##### Text provided #####
Pittcon 2024: Detecting Nitrosamines Using Gas Chromatography–Electron Capture Detection

On February 25, at Pittcon in San Diego, California, He Nan, senior scientist at AbbVie, held a lecture on N-nitrosamines. Han gave an overview of the risks associated with N-nitrosamines in pharmaceutical compounds, as well as how to monitor them via gas chromatography–electron capture detection (1).

lab technician assistant analyzing a blood sample in test tube at laboratory with microscope. Medical, pharmaceutical and scientific research and development concept. | Image Credit: © totojang1977 - stock.adobe.com

Though LC–MS has been used for detecting numerous N-nitrosamines, this method does not work best with compounds with poor ionization efficiency. As such, Nan and his team did a case study on how halogenated N-nitrosamine can be detected with ultrasensitive gas chromatography-electron capture detection. According to the team, this method achieved a limit of detection (LOD) of 20 parts per billion (ppb), all while no detectable levels of N-nitrosamine could be found in pharmaceutical compounds with complex sample matrices.

Nitrosamines are carcinogens that can be found in products like processed meats, alcohol, and cosmetics. These substances have been known to potentially cause cancer in the lungs, brain, kidneys, and stomach (2). The presence of N-nitrosamines in different marketed products has led to multiple recalls, with N-nitrosamines being listed in International Council for Harmonisation of Technical Requirements for Pharmaceuticals for Human Use (ICH) M7 guidelines as cohort of concern compounds (3).
#####
Activity list:
1. In the article on detecting nitrosamines, rewrite the paragraph beginning "Nitrosamines are carcinogens" as a short bulleted list that keeps its main facts.
2. In the article on detecting nitrosamines, reproduce the text from "On February 25, at" up to and including "capture detection (1).", changing "lecture" to "talk".
##### Entries shown #####
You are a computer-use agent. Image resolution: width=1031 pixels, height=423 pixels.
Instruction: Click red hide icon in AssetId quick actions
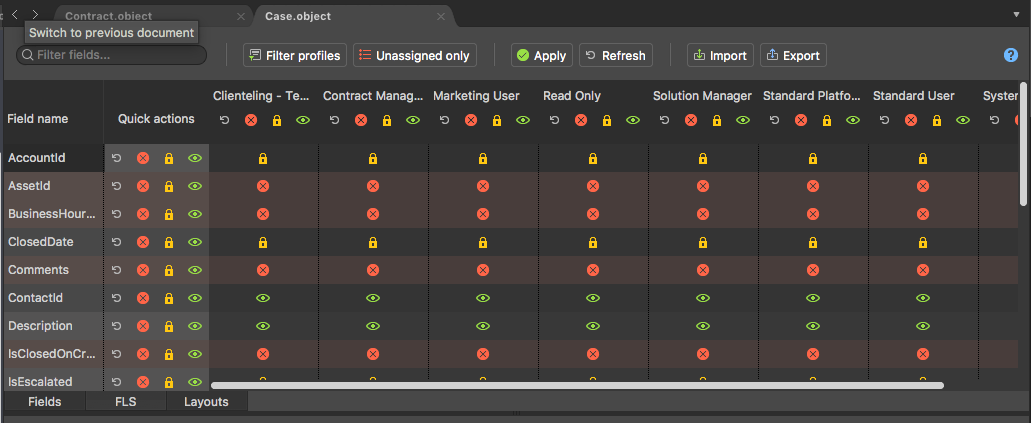[143, 186]
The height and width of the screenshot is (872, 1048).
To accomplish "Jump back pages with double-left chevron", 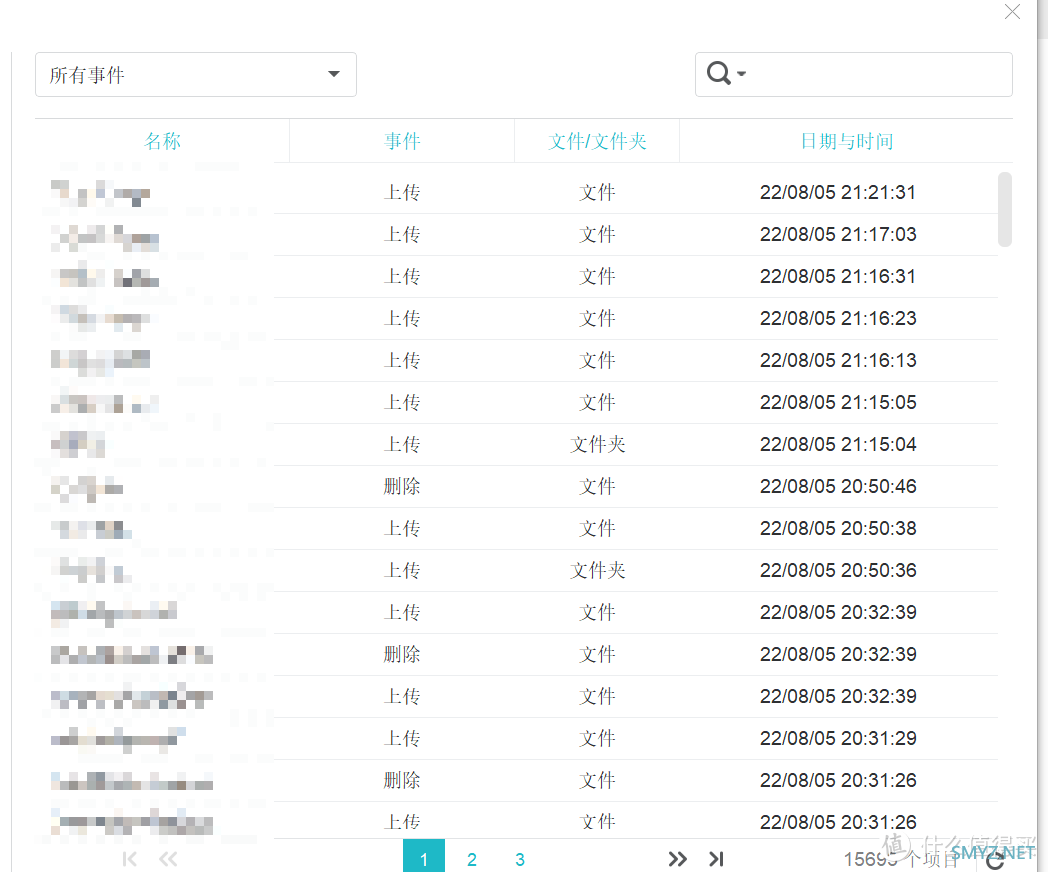I will click(x=168, y=859).
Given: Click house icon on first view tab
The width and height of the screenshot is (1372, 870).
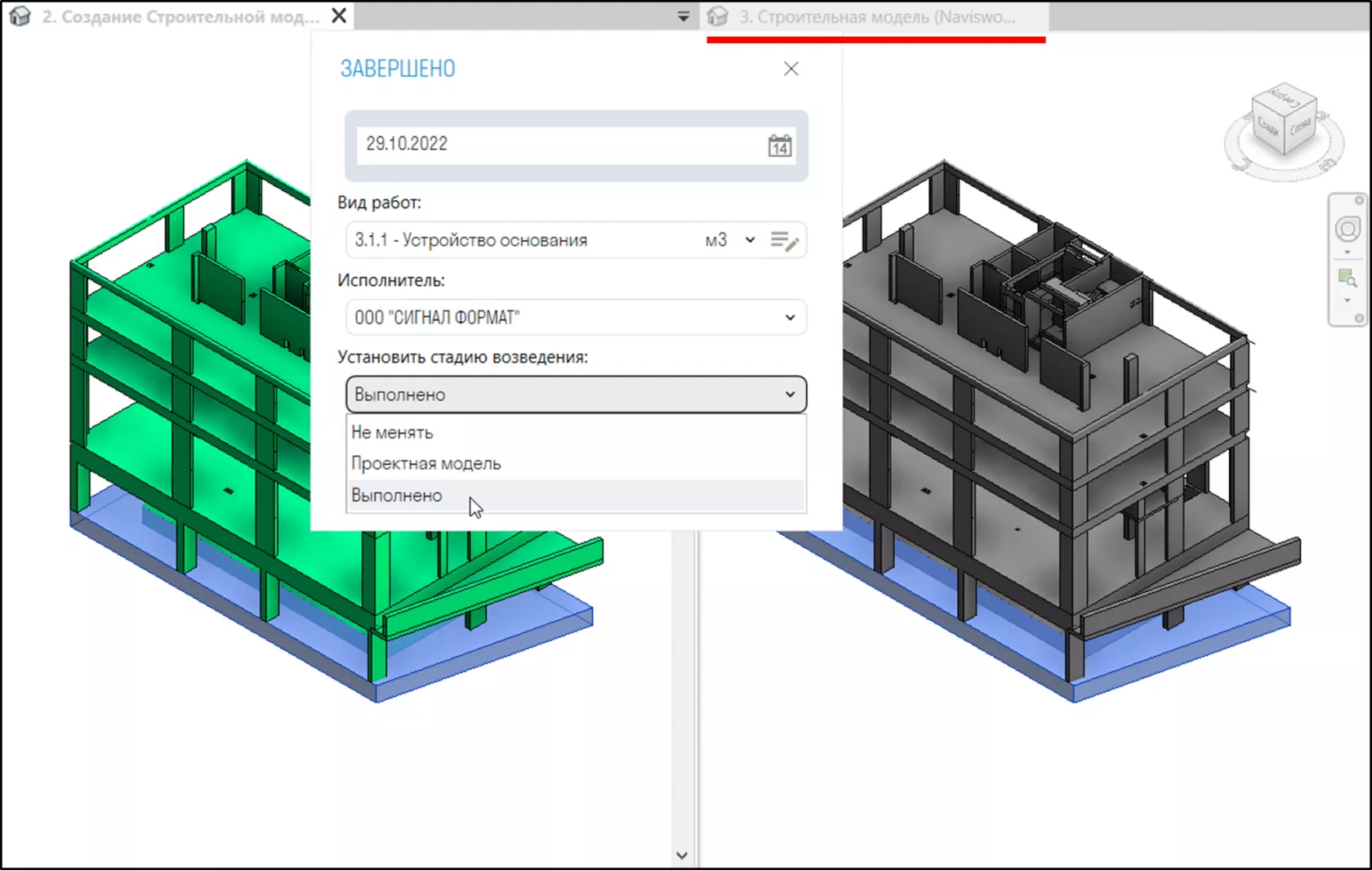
#####
Answers to the exercises:
1.
- Nitrosamines are carcinogens found in products such as processed meats, alcohol, and cosmetics.
- They may cause cancer in the lungs, brain, kidneys, and stomach.
- N-nitrosamines in marketed products have led to multiple recalls.
- The ICH M7 guidelines list N-nitrosamines as cohort of concern compounds.

2.
On February 25, at Pittcon in San Diego, California, He Nan, senior scientist at AbbVie, held a talk on N-nitrosamines. Han gave an overview of the risks associated with N-nitrosamines in pharmaceutical compounds, as well as how to monitor them via gas chromatography–electron capture detection (1).